Thursday, February 24, 2011

Scala vs Erlang vs Java permutations

Erlang permutations is ... terse:
perms([]) -> [[]];
perms(L) -> [[H|T] || H <- L, T <- perms(L--[H])].
I have entire post about this terse little gem, including the Java equivalent (rather less terse!); see Erlang: so awesome it makes my brain bleed.

It seemed rather reasonable to try this in Scala. It's a functional programming language with list comprehensions so surely it will be pretty terse! My first draft as a Scala newb:
def perms[T](L: List[T]):List[List[T]] = L match {
   //permutations of a single element is simply a list containing a list with that element
   case head :: Nil => List(List(head))
   case head :: tail => {          
    //not quite sure how to dodge use of the result var to accumulate results :(
    var result = List[List[T]]()
    for (head <- L; tail <- perms(L-head))  
     result = (head :: tail) :: result
    result
   }
    case Nil => List[List[T]]()
  }
Much nicer than the Java version but it doesn't hold a candle to Erlang for terse! It does however have the marked benefit of being vastly easier to read and comprehend ;) I wish I knew how to get rid of the result var :(

For reference, the Java equivalent (written to clearly express what is happening more than to be as lean as possible):
import java.util.ArrayList;
import java.util.Arrays;
import java.util.List;
 
 
public class Perms {
 public static void main(String[] argv) {
  System.out.println(perms(Arrays.asList("A", "B", "C")));
 }
 
 public static List<List<String>> perms(List<String> input) {
  List<List<String>> output = new ArrayList<List<String>>();
  for (String H : input) {
   //L--[H]
   List<String> LminusH = new ArrayList<String>(input);
   LminusH.remove(H);   
   
   if (LminusH.isEmpty()) {
    //[H|T] when T is empty
    output.add(new ArrayList<String>(Arrays.asList(H)));
   } else {
    for (List<String> T : perms(LminusH)) {    
     //a list made up of [H|T]
     List<String> HT = new ArrayList<String>();
     HT.add(H);
     HT.addAll(T);
     output.add(HT);
    }
   }
  }
  return output;
 }
}

3 comments:

Unknown said...

I'm just learning Erlang and I've just written a concurrent version of perms which although longer and less elegant seems much faster. Try it with a 10 element list. I get the feeling it's linear (provided we have enough processes). Try:
perms:start([a,b,c,d,e,f,g,h,i,j]). with the following program:
-module(perms).
-export([perms/2,addAll/2,start/1,printAll/0,f/2]).


start(L) ->
Pid1=spawn(perms,printAll,[]),
perms(L,Pid1).

perms([],Pid) -> Pid![];
perms([H|T],Pid) ->
Pid1 = spawn(perms,f,[H,Pid]),
perms(T,Pid1).

f(H,Pid) -> receive
L -> g(H,L,Pid),
f(H,Pid)
end.

g(H,[],Pid) -> Pid![H];

g(X,[H|T],Pid) ->
Pid![X|[H|T]],
Pid1=spawn(perms,addAll,[H,Pid]),
g(X,T,Pid1).

addAll(H,Pid) ->
receive
L ->Pid![H|L],
addAll(H,Pid)
end.

printAll()->
receive
L -> io:format("~w.~n",[L]),
printAll()
end.

Anonymous said...

Scala can give you a version pretty close to Erlang's see : http://stackoverflow.com/questions/5056790/scala-permutation-of-factorials

Knurd said...

I strongly disagree with "vastly easier to read and comprehend" with respect to Scala.

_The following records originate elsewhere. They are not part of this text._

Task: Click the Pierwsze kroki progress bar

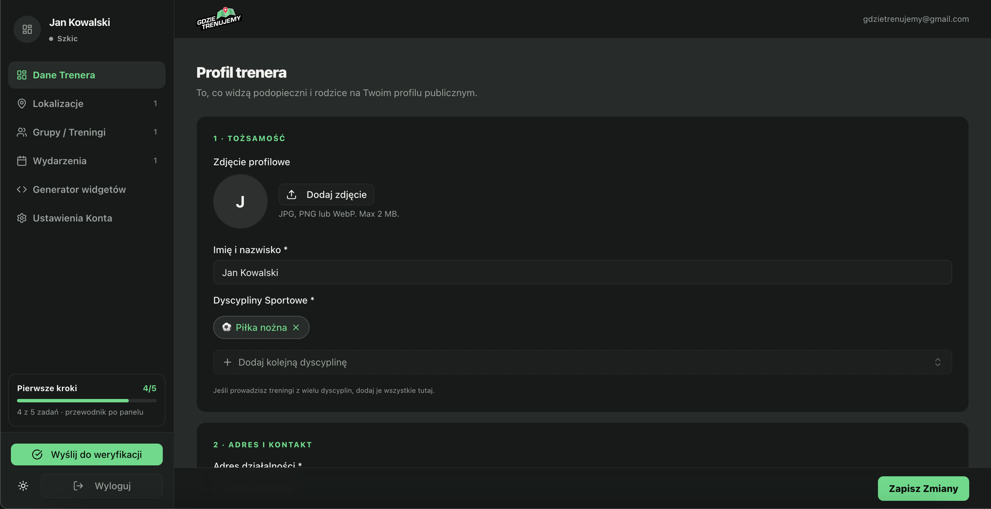Action: click(87, 401)
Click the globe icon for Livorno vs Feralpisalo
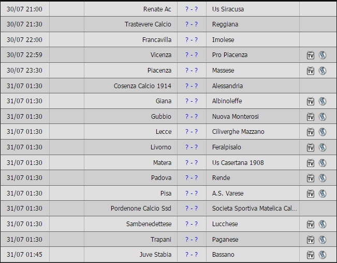The width and height of the screenshot is (337, 263). 322,147
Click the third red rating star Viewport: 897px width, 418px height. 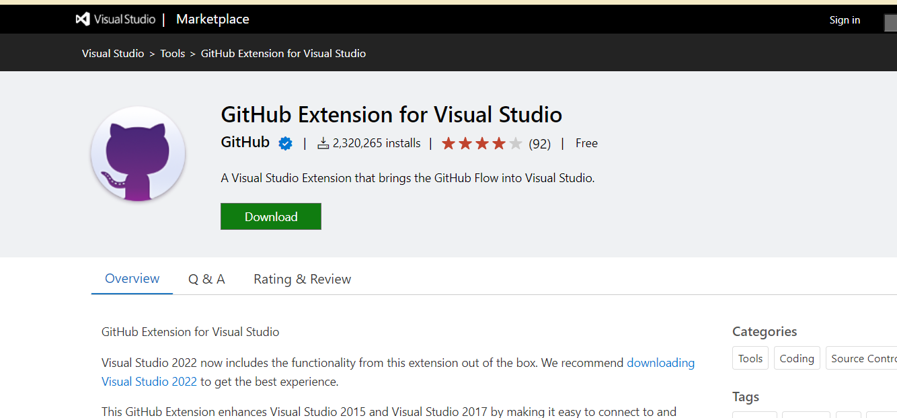point(482,143)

The only key difference I notice the Scala and Erlang snippets is that Erlang employs fewer glyphs than Scala to express the same logic. I find this much easier to read and comprehend and, with respect to language constructs, I question anyone's reasoning why a verbose expression (and even a wall of text) is easier to comprehend than a terse one.

Maybe this is just how my brain works, but the more glyphs per atomic unit of information or reasoning, the harder I find it to read and comprehend what's going on.

Perhaps I should set Scala aside and learn Erlang, it looks to be incredibly succinct at what it does.